__Exercise aim__. Print the records below exactly as they appear, taking everything from the line containing "The image size is (846, 427)." down through the end of the records, and leave the pictures out of your answer.

[Records about locating elements on screens]
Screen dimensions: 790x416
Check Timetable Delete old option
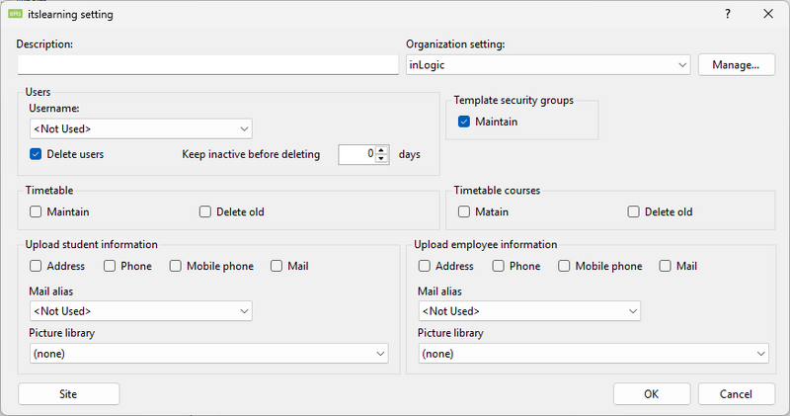click(205, 211)
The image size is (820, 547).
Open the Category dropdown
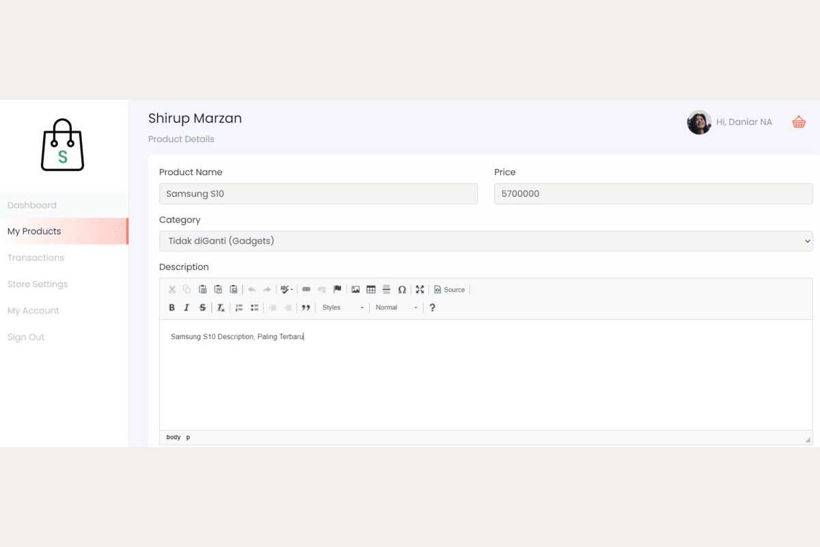click(485, 241)
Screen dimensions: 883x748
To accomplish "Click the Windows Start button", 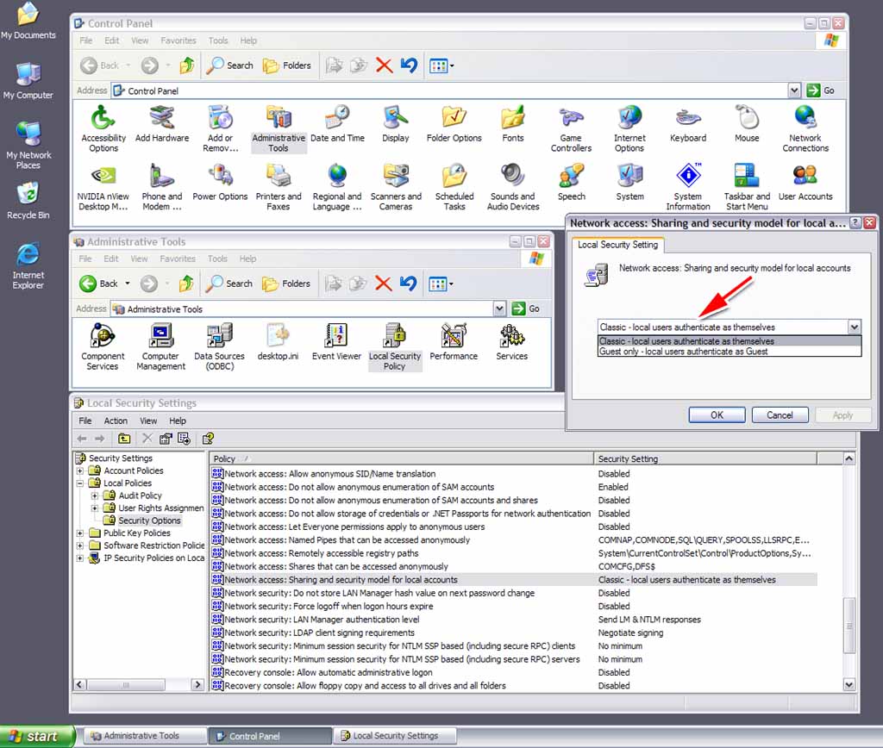I will 33,736.
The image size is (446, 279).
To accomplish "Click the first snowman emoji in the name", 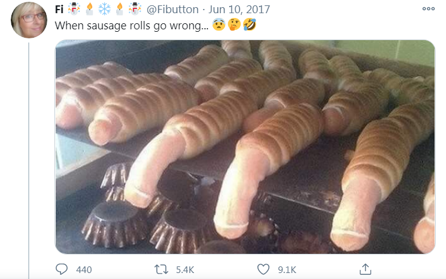I will tap(74, 9).
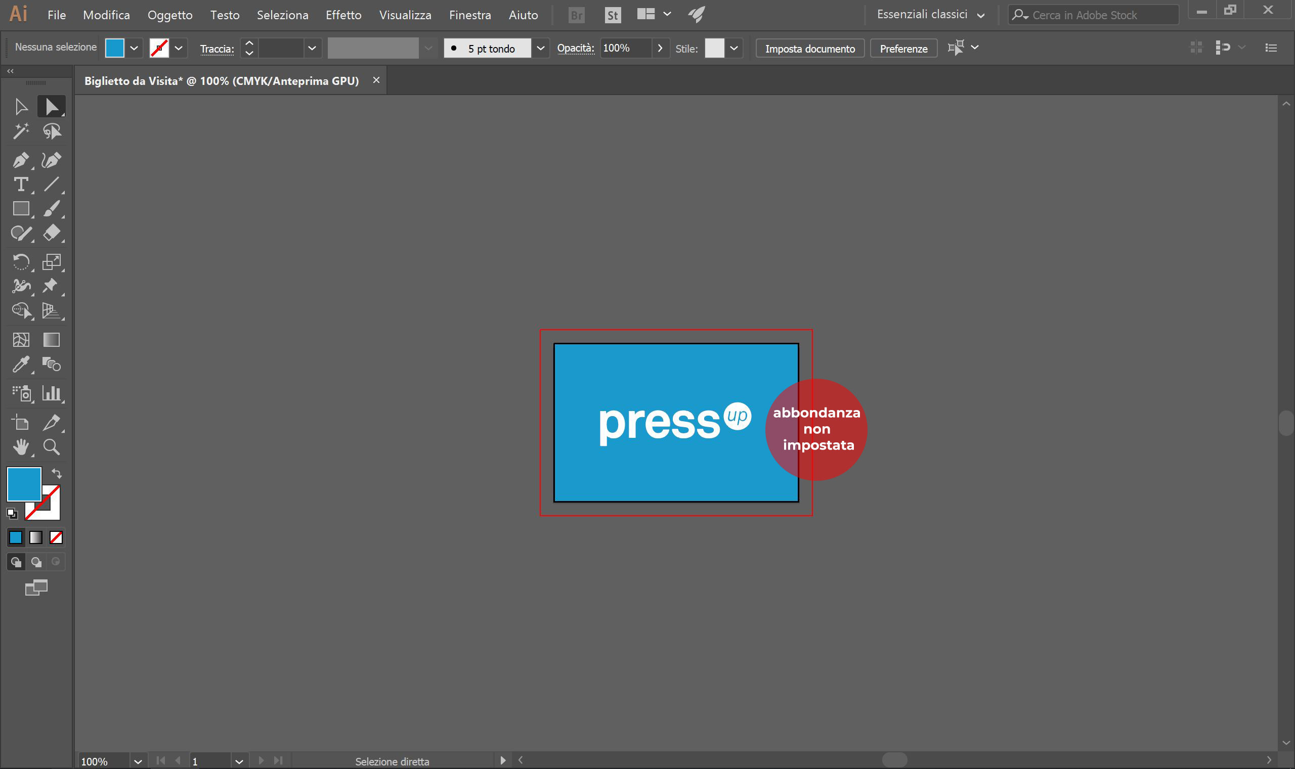Click the Imposta documento button

(x=810, y=48)

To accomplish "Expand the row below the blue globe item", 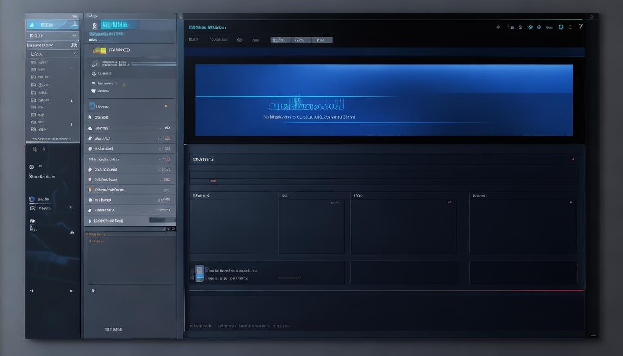I will 70,208.
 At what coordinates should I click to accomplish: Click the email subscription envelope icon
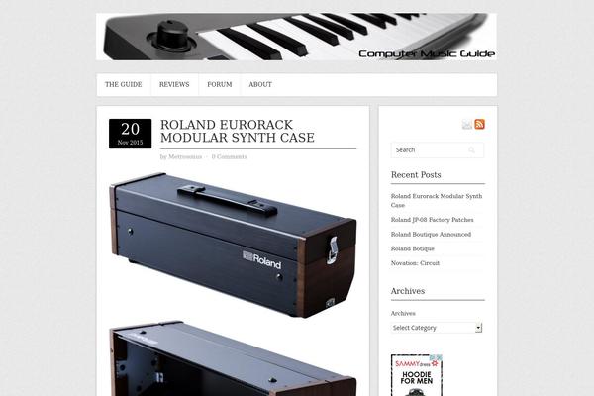[x=467, y=125]
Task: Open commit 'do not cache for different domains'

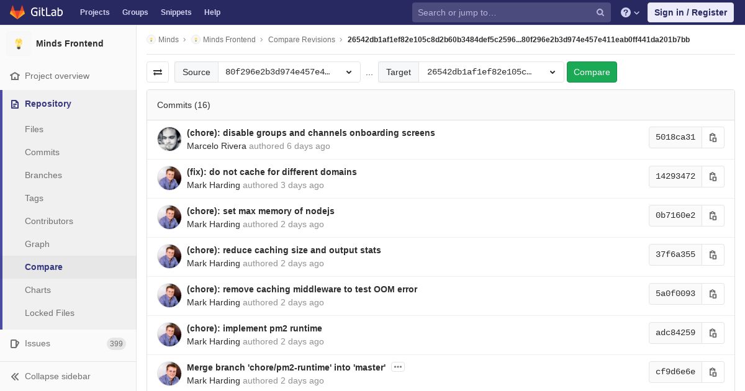Action: pos(271,172)
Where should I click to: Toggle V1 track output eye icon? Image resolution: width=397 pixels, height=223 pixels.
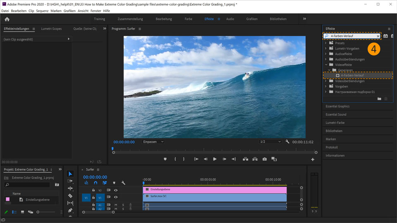tap(116, 197)
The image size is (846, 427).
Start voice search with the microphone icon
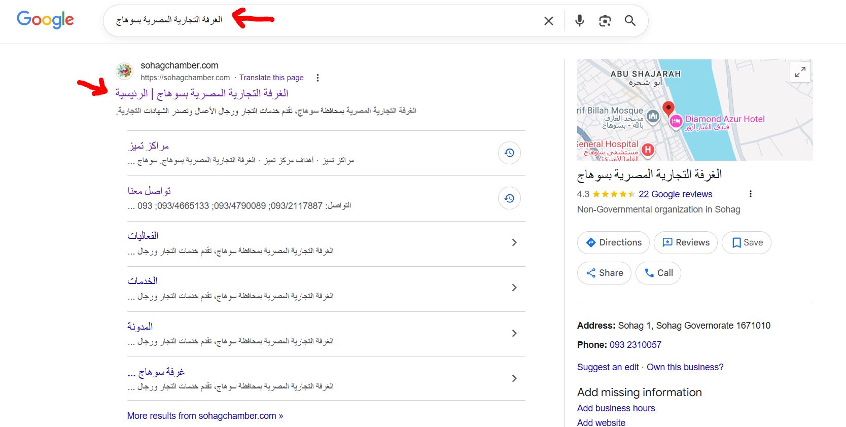(579, 21)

__Problem solution__.
The image size is (846, 427).
Start voice search with the microphone icon
(579, 21)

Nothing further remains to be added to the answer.